• _Text provided_:
▽

I don't necessarily agree that the gaming industry NEEDS a dose of feminism. Although utopically the movement stands for a lofty goal, many people tend to equate feminism with angry, humorless lesbians, who wield wanton male-hating bigotry against anyone in disagreement with their agenda.

I know of a few women coders (most of which happen to be excellent at what they do). IMHO, there aren't more of them because most females find the field uninteresting. This has led to a segregated industry.

Every once in a while a female will find the field appealing, and they should receive equal hiring opportunities. But sometimes they turn out to be 'difficult' team players... Having 'womyn' activists in one's [previously segregated] environment, makes it more stressful on the males. Among other things, it forces the imposition of topic censorship. When broken, issues tend to be blown out of proportion out of fear from the possibility of the 'victim' going litigious... However, as the minority, complaints against aggresively feministic behaviors are usually overlooked. So a double standard exists in todays' ultra conservative workplace.

More to the point, I like my female game characters stereotypically shapely and sexy, not flat, homely and "role-modelish", so they can target a small demographic. Remember that 70% of all gamers, and 95% of hardcore gamers, are male.

I otherwise agree with your viewpoint. The door should be able to swing both ways.

△

• _Material provided_:
▽

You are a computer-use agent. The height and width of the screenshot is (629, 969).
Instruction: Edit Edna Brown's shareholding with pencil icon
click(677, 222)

△

• _Problem statement_:
According to the comment on feminism and the gaming industry, what percentage of hardcore gamers are male?

• _Expected answer_:
95%